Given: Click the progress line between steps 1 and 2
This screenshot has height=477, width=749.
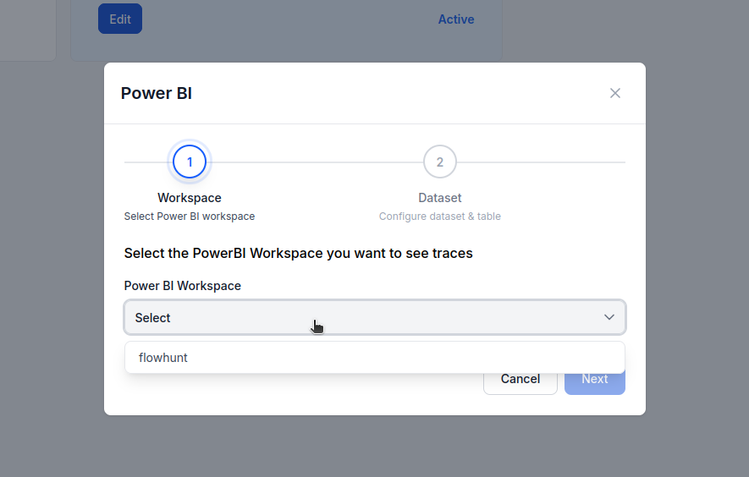Looking at the screenshot, I should 315,162.
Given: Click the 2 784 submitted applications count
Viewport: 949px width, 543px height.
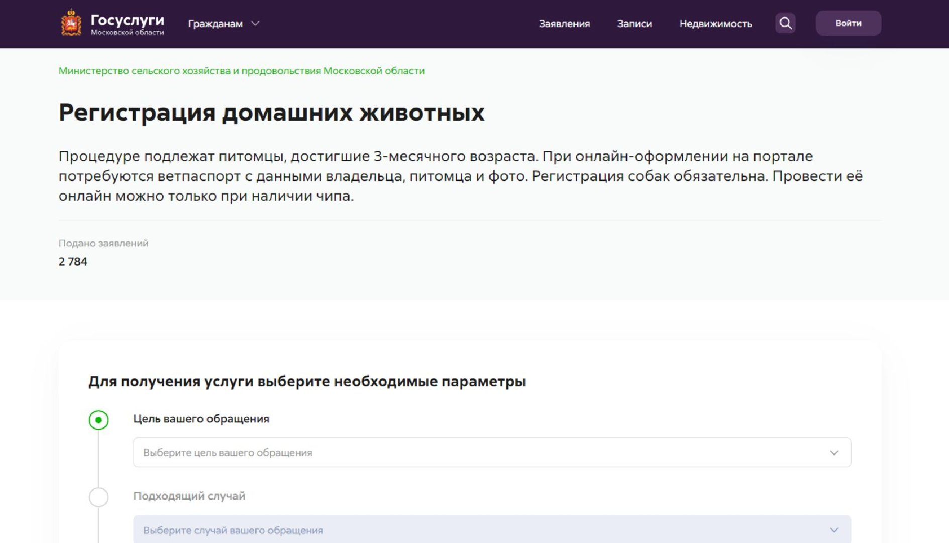Looking at the screenshot, I should tap(73, 261).
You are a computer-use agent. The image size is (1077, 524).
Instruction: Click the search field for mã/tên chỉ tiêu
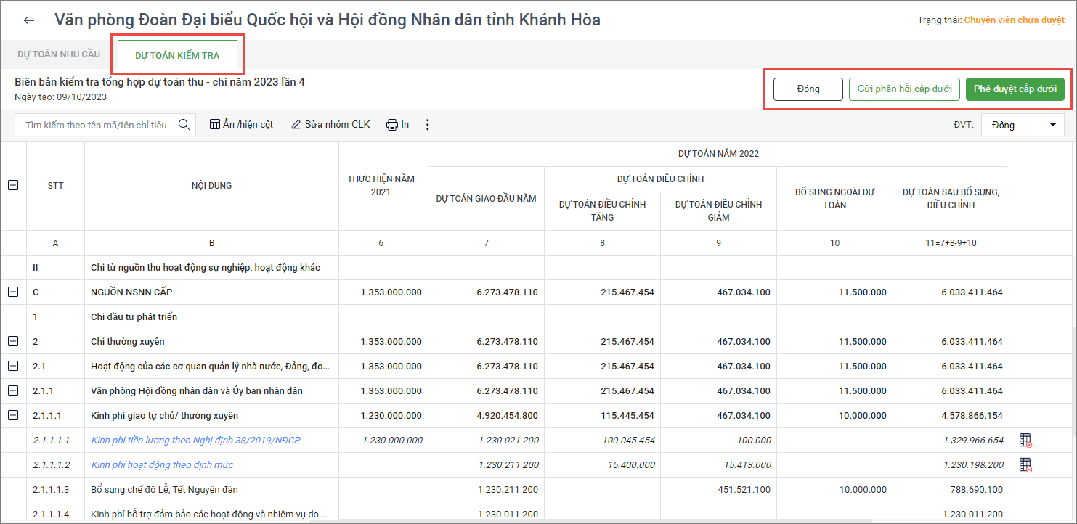96,125
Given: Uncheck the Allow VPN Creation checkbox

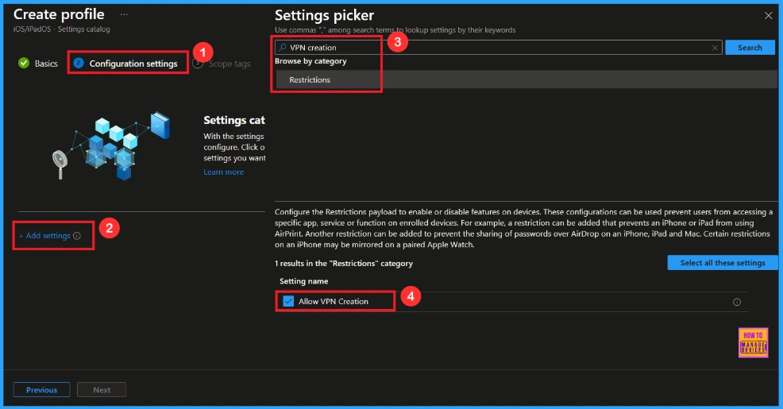Looking at the screenshot, I should pos(288,301).
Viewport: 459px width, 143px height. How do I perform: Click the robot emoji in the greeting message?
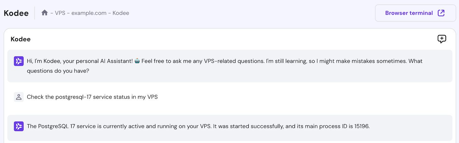click(x=137, y=61)
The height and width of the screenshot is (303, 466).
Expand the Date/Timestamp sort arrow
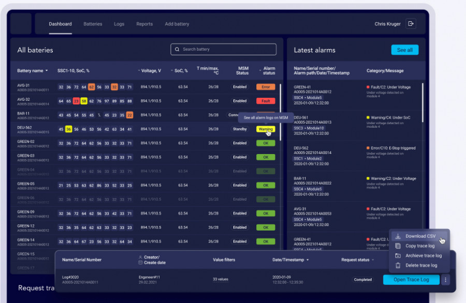coord(308,260)
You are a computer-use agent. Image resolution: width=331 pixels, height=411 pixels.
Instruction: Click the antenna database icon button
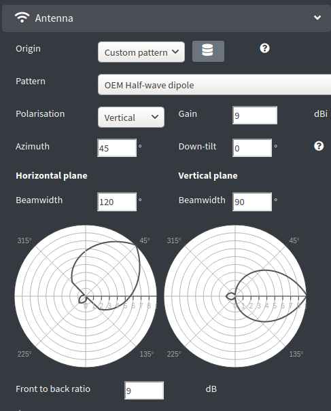point(208,52)
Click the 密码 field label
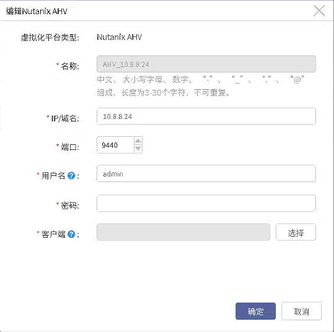Screen dimensions: 334x332 [68, 205]
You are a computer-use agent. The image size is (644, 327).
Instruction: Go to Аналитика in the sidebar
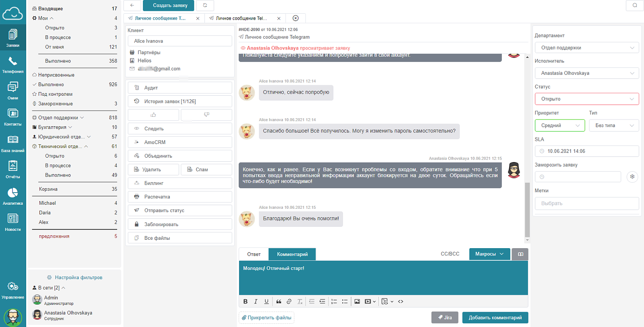13,197
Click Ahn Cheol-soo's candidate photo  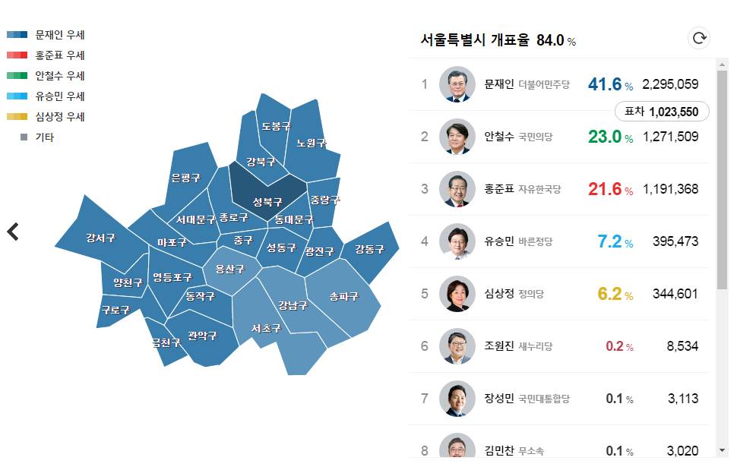click(457, 137)
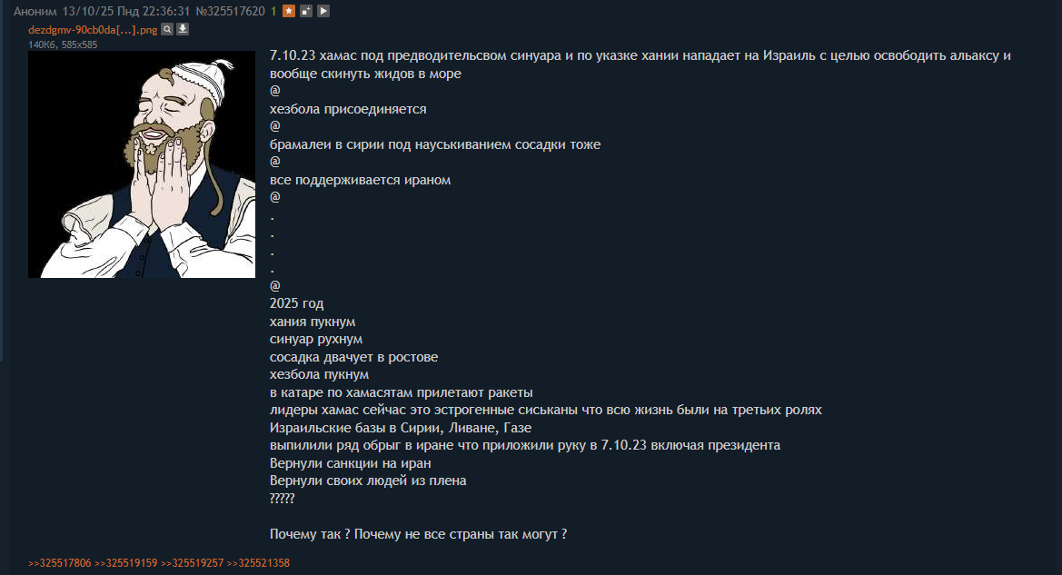Viewport: 1062px width, 575px height.
Task: Click the magnifier search-image icon by filename
Action: pos(167,29)
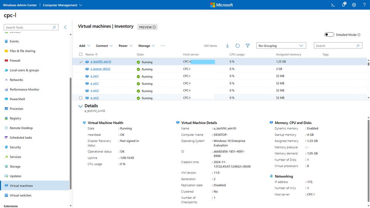Check the select-all checkbox in table header
The height and width of the screenshot is (208, 370).
(81, 54)
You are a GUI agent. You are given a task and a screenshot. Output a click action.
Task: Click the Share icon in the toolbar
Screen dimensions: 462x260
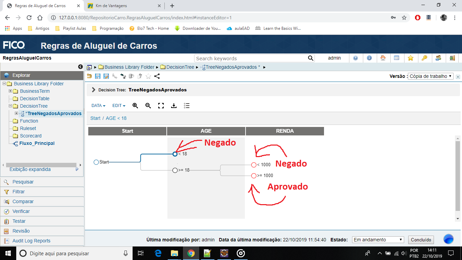157,76
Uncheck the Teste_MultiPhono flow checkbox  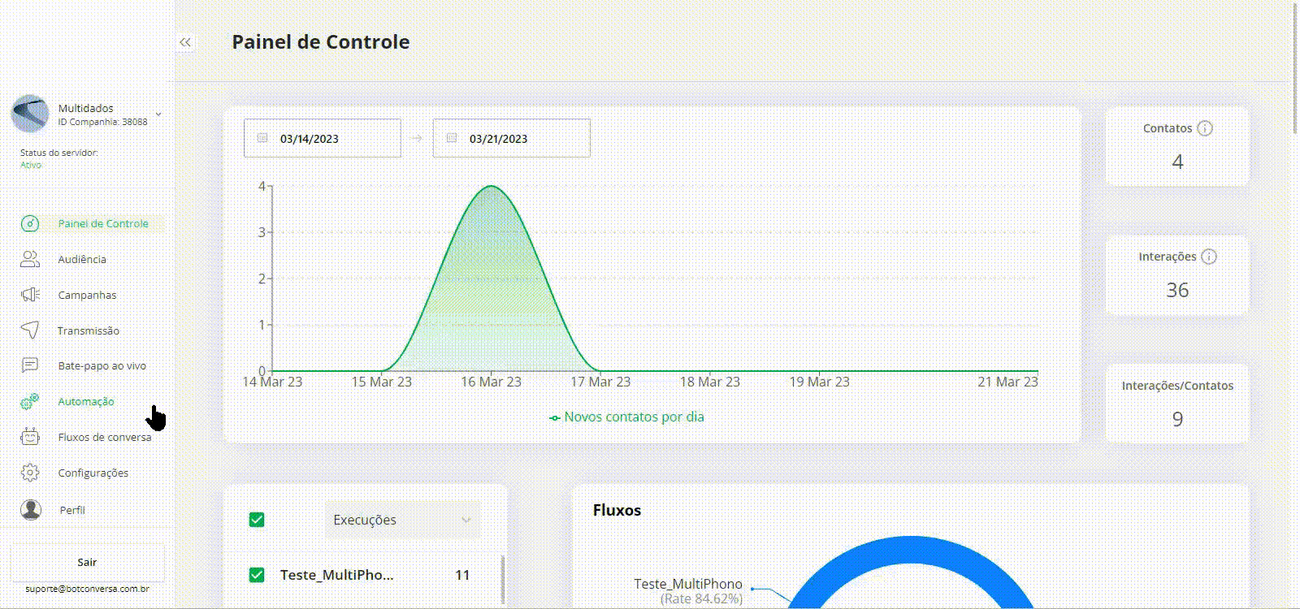[257, 575]

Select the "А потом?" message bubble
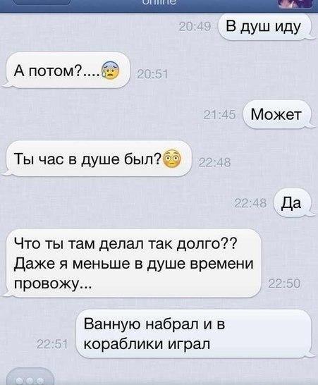pyautogui.click(x=66, y=71)
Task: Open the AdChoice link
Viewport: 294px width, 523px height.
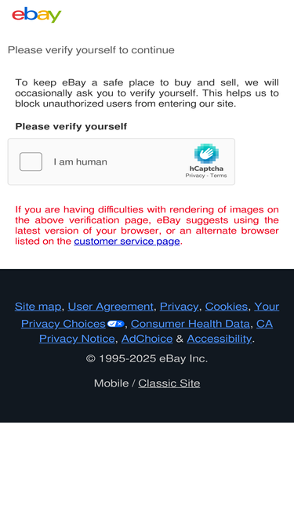Action: coord(147,339)
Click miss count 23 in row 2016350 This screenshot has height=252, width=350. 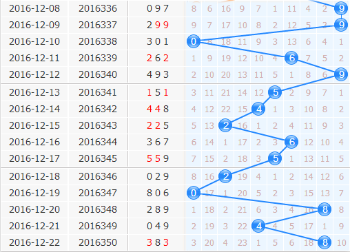[x=243, y=243]
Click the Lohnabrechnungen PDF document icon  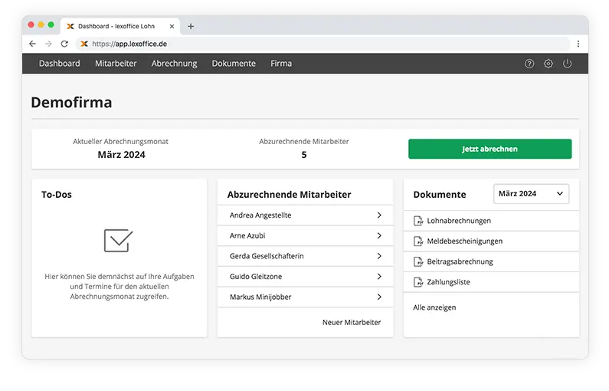pos(418,221)
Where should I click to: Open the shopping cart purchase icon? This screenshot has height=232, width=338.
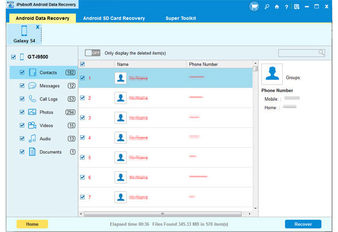point(255,7)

▶ _REQUIRED ACTION_
Where the string "computer" shows up in the listing above, copy the line that holds it.

▶ _SOLUTION TO THIS PROBLEM_
You are a computer-use agent. The image size is (1077, 524).
You are a computer-use agent. Image resolution: width=331 pixels, height=411 pixels.
You are a computer-use agent. The image size is (644, 327).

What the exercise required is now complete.